Sometime during the last year I started running into an error when I ran makemigrations and migrate. After some investigation I arrived at the work-around to run these with --skip-checks to essentially ignore the errors since everything seemed to work.
Except tests, I recently learned, since to my knowledge there was no way to add --skip-checks to the django test runner without some custom code. And it started to seem like I was now having to go out of the way to make things work which seemed to indicate some deeper misunderstanding.
So I went back to the views where the errors were getting thrown and it seemed that all were related to the creation of a FilterSet class to use in a TableView. Specifically I was trying to use list comprehensions in place of a queryset. In my defense I don’t recall knowing about a ModelChoiceFilter when I first wrote the code. I was able to address all of the no such table OperationErrors that were thrown during makemigrations or migrate by performing a code change similar to that shown in the screenshot of a diff below:
Essentially resolving the issue came down to some debugging: For each error where I saw “no such table” I identified the source code and made a change that would explicitly call out a model.
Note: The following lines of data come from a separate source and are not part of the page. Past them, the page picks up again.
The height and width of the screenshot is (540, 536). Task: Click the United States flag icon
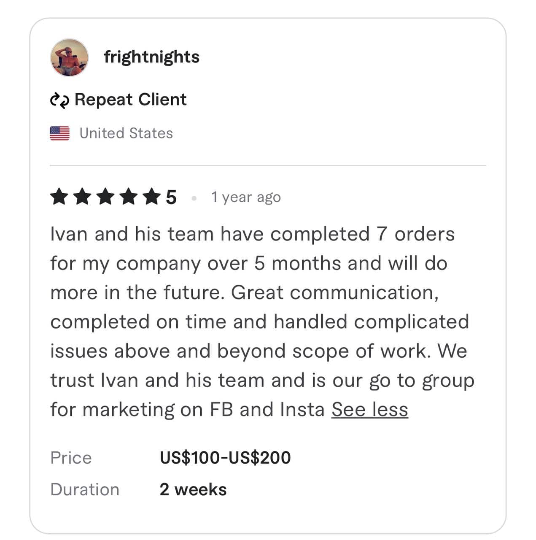(59, 133)
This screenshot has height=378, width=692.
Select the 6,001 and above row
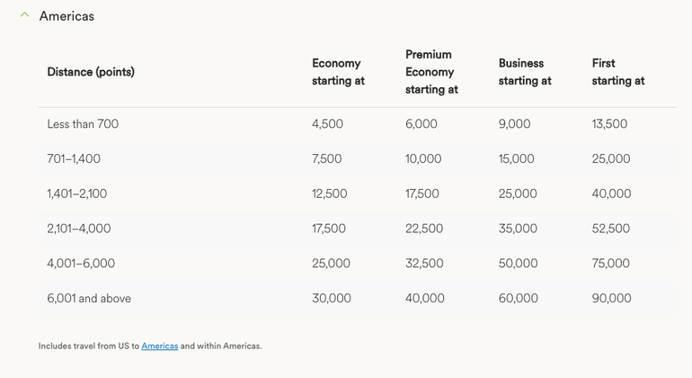(88, 298)
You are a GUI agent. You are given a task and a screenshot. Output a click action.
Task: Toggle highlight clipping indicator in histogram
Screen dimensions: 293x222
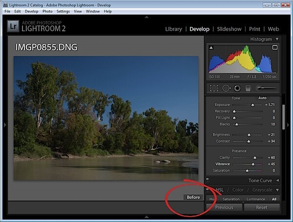point(274,47)
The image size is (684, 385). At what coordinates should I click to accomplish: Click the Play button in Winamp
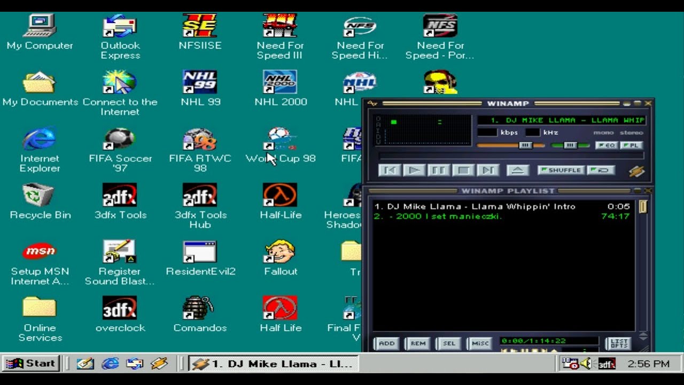tap(414, 170)
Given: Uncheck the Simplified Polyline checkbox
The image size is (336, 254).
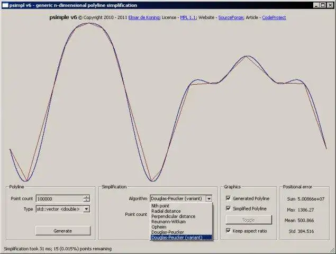Looking at the screenshot, I should pyautogui.click(x=229, y=208).
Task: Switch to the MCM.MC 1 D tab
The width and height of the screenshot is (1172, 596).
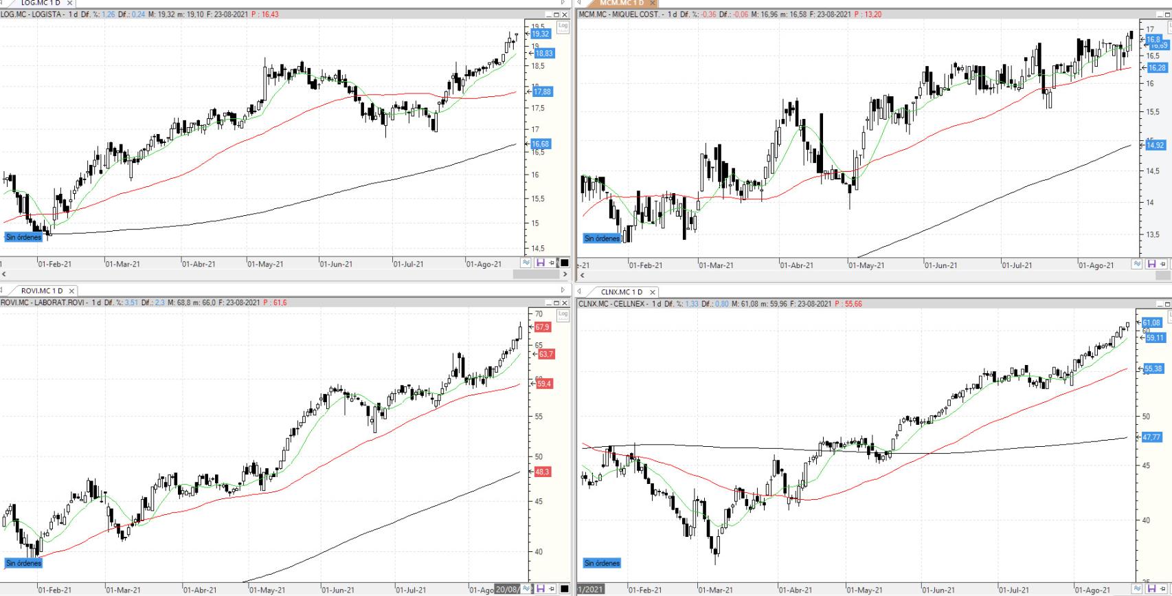Action: tap(621, 3)
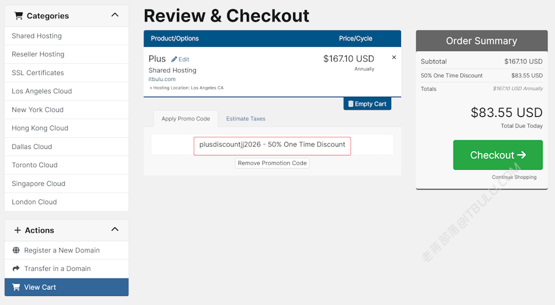
Task: Click the cart icon in View Cart
Action: click(x=16, y=287)
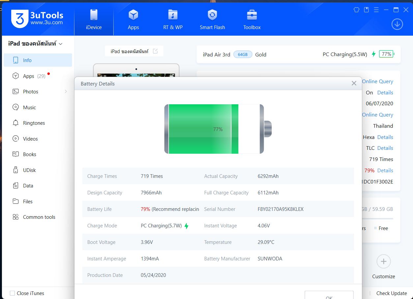Image resolution: width=413 pixels, height=299 pixels.
Task: Open RT & WP section
Action: [173, 19]
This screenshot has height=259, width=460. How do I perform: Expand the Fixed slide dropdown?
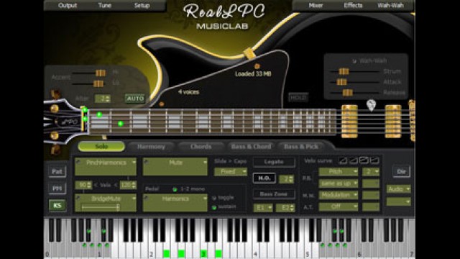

The errors seemed to be entirely addressed by these changes (I made about 3+ changes - all to sub-classes of the FilterSet class.
So for the example shown in the visual diff image attached, I was creating an AssetFilter(FilterSet) class that relied on the Asset model. migrate would complain that the organization table did not exist. I replaced what I thought was a generated list of Organization Ids and Names implemented as a ChoiceFilter with a ModelChoiceFilter set to the queryset of the Organization model manager.